Doch obwohl Abbas Musik oft mit einem strahlenden Lächeln und einer glanzvollen Aura präsentiert wurde, so war immer auch ein starker Kontrast zwischen ihren lebensbejahenden Darbietungen und den traurigen und wehmütigen Untertönen in ihren Songs zu spüren, selbst wenn sie die fröhlichsten Melodien anstimmten. Aber auch dieser melancholische Charak-terzug, der nicht zuletzt mit Schwedens geografischer Lage zusammenhängt, ist typisch für einen Großteil der Bevölkerung.
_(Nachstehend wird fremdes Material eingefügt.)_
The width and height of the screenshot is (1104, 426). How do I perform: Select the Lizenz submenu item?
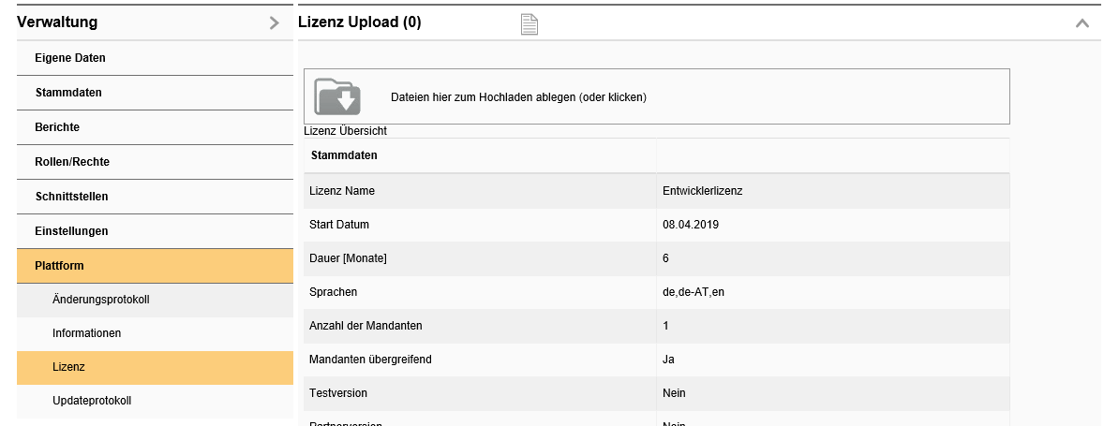68,367
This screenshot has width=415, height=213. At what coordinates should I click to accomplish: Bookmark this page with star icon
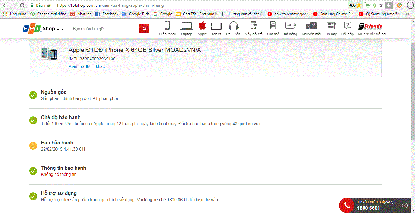[381, 5]
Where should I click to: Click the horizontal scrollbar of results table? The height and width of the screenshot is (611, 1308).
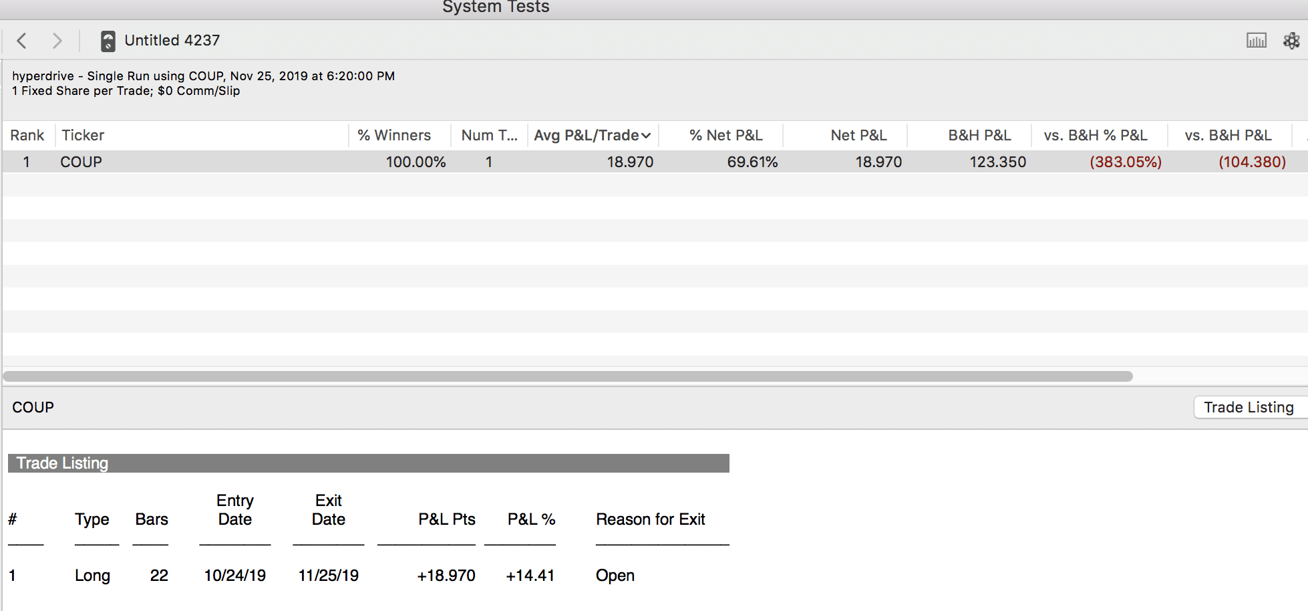(568, 376)
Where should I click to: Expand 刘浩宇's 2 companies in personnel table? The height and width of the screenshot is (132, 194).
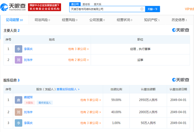click(78, 60)
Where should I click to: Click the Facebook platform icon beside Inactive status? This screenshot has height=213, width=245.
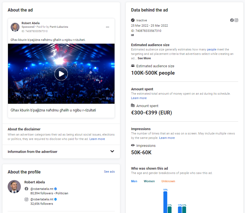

Auf dieser skandinavischen Halbinsel im Norden Europas, wurde in frostigem Klima und dunklen Herbst-und Wintertagen eine besondere Form des nordischen Blues geboren. Das wehmütige Flüstern in den Wipfeln der Tannen der ausgedehnten schwedischen Wälder ist in fast jedem volkstümlichen Lied deutlich spürbar und selbst in der Pop-Musik ein immer wiederkehrendes, charakteristisches Element.
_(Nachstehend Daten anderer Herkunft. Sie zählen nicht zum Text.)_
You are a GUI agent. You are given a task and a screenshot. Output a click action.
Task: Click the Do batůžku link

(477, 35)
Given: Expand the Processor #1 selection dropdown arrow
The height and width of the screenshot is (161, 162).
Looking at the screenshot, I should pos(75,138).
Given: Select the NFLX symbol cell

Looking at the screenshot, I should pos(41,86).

Abbas eigene Entwicklung ist tief mit der Geschichte und der geografischen Lage des Landes verwurzelt. Die Grundsatzerklärung „Bündnisfreiheit im Frieden und Neutralität im Krieg“ verhalf Schweden zu fast zweihundert Jahren Frieden und wurde eines der hervorstechendsten Merkmale der schwedischen Außenpolitik. Dem Land wurde somit international die Rolle des Vermittlers zwischen den gegensätzlichen ideologischen und politischen Systemen zugedacht. Da Schwedens ureigene Struktur von Homogenität und\sozialer Kommunikation bestimmt wird, war diese Nation für eine derartige Aufgabe wie geschaffen.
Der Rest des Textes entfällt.